I think leaving it re-shaped the rubber a little, so time will tell if it holds or reverts back to original shape as time goes by. Anyway, it’s easy to fiddle with if you want to get more out of it, if not a little temperamental, so be sure to add it gradually.

Edit: A little update, the hop has since settled back to normal, I’ve tweaked it again and I was less heavy handed on the shimming, using a small square of a thick plastic bag folded over on the tensioner. Now I’m able to consistently hop .3 ammo.

So, is it just a daft little NBB? Not in my opinion. I have silly tiny guns up to the eyeballs, but none of them are as reliable or straight shooting as this. My WE CT25 is cool, but won’t work in the cold plus the CT25 stock hop is crap.

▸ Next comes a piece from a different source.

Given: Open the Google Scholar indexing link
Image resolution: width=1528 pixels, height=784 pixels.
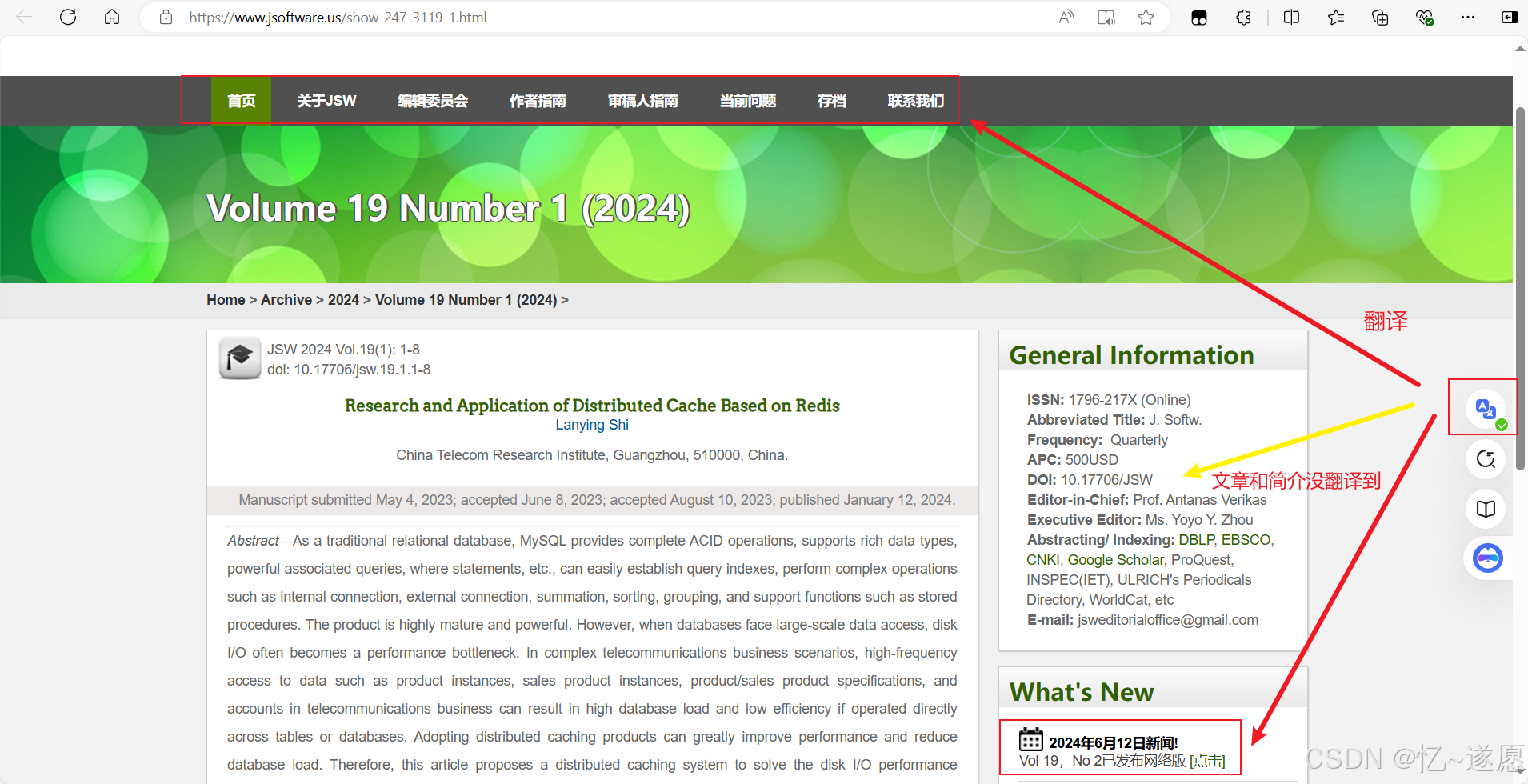Looking at the screenshot, I should tap(1115, 560).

The Marui LCP is the most practical and usable gun in this size bracket I have, should I ever need a concealable gun. This probably won’t be very often, but it certainly will have it’s uses within certain game scenarios and It’s also something I don’t mind getting messy in the field. It may not be a priority purchase in terms of practical use, but for the price and what it gives in performance and reliability you really can’t grumble.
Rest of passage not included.